= Problem requirements =
Below are some records; return all of them exactly as they are.

+++++

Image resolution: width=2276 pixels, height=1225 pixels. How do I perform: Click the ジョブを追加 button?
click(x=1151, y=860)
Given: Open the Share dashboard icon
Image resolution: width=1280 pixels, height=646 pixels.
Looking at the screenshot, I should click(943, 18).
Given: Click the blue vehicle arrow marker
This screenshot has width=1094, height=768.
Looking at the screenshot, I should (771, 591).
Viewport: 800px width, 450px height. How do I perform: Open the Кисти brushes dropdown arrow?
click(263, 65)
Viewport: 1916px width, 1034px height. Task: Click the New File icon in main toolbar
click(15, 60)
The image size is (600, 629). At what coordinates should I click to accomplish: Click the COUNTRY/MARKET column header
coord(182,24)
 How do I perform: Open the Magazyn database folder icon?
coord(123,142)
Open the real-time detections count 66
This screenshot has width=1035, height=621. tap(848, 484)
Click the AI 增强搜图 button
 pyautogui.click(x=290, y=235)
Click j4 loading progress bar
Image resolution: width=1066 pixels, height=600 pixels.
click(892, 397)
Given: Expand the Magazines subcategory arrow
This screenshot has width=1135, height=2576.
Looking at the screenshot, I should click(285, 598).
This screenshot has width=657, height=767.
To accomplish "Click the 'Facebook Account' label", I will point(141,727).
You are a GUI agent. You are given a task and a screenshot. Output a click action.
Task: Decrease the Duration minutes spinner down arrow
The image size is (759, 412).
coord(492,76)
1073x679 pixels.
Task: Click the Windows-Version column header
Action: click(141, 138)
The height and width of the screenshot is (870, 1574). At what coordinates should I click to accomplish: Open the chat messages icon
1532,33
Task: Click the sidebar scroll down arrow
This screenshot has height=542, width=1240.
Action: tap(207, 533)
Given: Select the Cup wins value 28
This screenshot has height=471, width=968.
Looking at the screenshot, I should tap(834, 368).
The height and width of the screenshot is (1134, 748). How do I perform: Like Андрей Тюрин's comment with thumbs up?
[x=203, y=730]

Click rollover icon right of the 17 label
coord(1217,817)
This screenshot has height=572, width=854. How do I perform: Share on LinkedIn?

+++++

= Exercise response =
Image resolution: width=2276 pixels, height=1225 pixels. How do I perform: Click the ジョブを追加 button?
click(x=1151, y=860)
Given: Open the Share dashboard icon
Image resolution: width=1280 pixels, height=646 pixels.
Looking at the screenshot, I should click(943, 18).
Given: Click the blue vehicle arrow marker
This screenshot has width=1094, height=768.
Looking at the screenshot, I should (771, 591).
Viewport: 800px width, 450px height. How do I perform: Open the Кисти brushes dropdown arrow?
click(263, 65)
Viewport: 1916px width, 1034px height. Task: Click the New File icon in main toolbar
click(15, 60)
The image size is (600, 629). At what coordinates should I click to accomplish: Click the COUNTRY/MARKET column header
coord(182,24)
 How do I perform: Open the Magazyn database folder icon?
coord(123,142)
Open the real-time detections count 66
This screenshot has width=1035, height=621. tap(848, 484)
Click the AI 增强搜图 button
 pyautogui.click(x=290, y=235)
Click j4 loading progress bar
Image resolution: width=1066 pixels, height=600 pixels.
click(892, 397)
Given: Expand the Magazines subcategory arrow
This screenshot has width=1135, height=2576.
Looking at the screenshot, I should click(285, 598).
This screenshot has width=657, height=767.
To accomplish "Click the 'Facebook Account' label", I will point(141,727).
You are a GUI agent. You are given a task and a screenshot. Output a click action.
Task: Decrease the Duration minutes spinner down arrow
The image size is (759, 412).
coord(492,76)
1073x679 pixels.
Task: Click the Windows-Version column header
Action: click(141, 138)
The height and width of the screenshot is (870, 1574). At what coordinates should I click to accomplish: Open the chat messages icon
1532,33
Task: Click the sidebar scroll down arrow
This screenshot has height=542, width=1240.
Action: tap(207, 533)
Given: Select the Cup wins value 28
This screenshot has height=471, width=968.
Looking at the screenshot, I should tap(834, 368).
The height and width of the screenshot is (1134, 748). How do I perform: Like Андрей Тюрин's comment with thumbs up?
[x=203, y=730]

Click rollover icon right of the 17 label
coord(1217,817)
This screenshot has height=572, width=854. How do I perform: Share on LinkedIn?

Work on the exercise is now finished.